Michelle Pfaffenlehner

Clemens Schächter, Maren Hackenberg, Michelle Pfaffenlehner et al.

Many rare diseases offer limited established treatment options, leading patients to switch therapies when new medications emerge. To analyze the impact of such treatment switches within the low sample size limitations of rare disease trials, it is important to use all available data sources. This, however, is complicated when usage of measurement instruments change during the observation period, for example when instruments are adapted to specific age ranges. The resulting disjoint longitudinal data trajectories, complicate the application of traditional modeling approaches like mixed-effects regression. We tackle this by mapping observations of each instrument to a aligned low-dimensional temporal trajectory, enabling longitudinal modeling across instruments. Specifically, we employ a set of variational autoencoder architectures to embed item values into a shared latent space for each time point. Temporal disease dynamics and treatment switch effects are then captured through a mixed-effects regression model applied to latent representations. To enable statistical inference, we present a novel statistical testing approach that accounts for the joint parameter estimation of mixed-effects regression and variational autoencoders. The methodology is applied to quantify the impact of treatment switches for patients with spinal muscular atrophy. Here, our approach aligns motor performance items from different measurement instruments for mixed-effects regression and maps estimated effects back to the observed item level to quantify the treatment switch effect. Our approach allows for model selection as well as for assessing effects of treatment switching. The results highlight the potential of modeling in joint latent representations for addressing small data challenges.

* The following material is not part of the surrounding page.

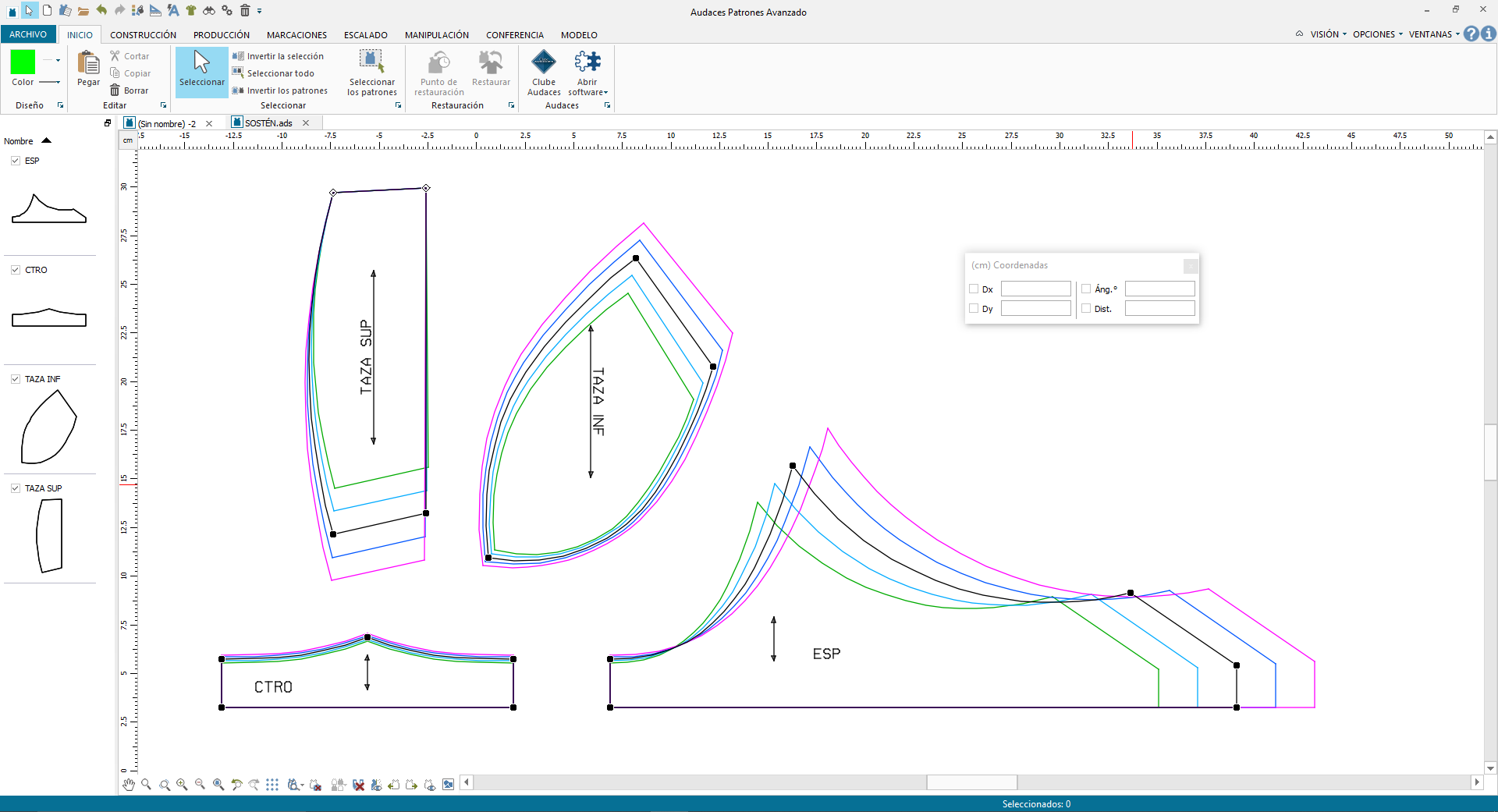Click the zoom out magnifier icon
Viewport: 1498px width, 812px height.
click(x=200, y=785)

Maren Hackenberg, Philipp Harms, Michelle Pfaffenlehner et al.

Longitudinal biomedical data are often characterized by a sparse time grid and individual-specific development patterns. Specifically, in epidemiological cohort studies and clinical registries we are facing the question of what can be learned from the data in an early phase of the study, when only a baseline characterization and one follow-up measurement are available. Inspired by recent advances that allow to combine deep learning with dynamic modeling, we investigate whether such approaches can be useful for uncovering complex structure, in particular for an extreme small data setting with only two observations time points for each individual. Irregular spacing in time could then be used to gain more information on individual dynamics by leveraging similarity of individuals. We provide a brief overview of how variational autoencoders (VAEs), as a deep learning approach, can be linked to ordinary differential equations (ODEs) for dynamic modeling, and then specifically investigate the feasibility of such an approach that infers individual-specific latent trajectories by including regularity assumptions and individuals' similarity. We also provide a description of this deep learning approach as a filtering task to give a statistical perspective. Using simulated data, we show to what extent the approach can recover individual trajectories from ODE systems with two and four unknown parameters and infer groups of individuals with similar trajectories, and where it breaks down. The results show that such dynamic deep learning approaches can be useful even in extreme small data settings, but need to be carefully adapted.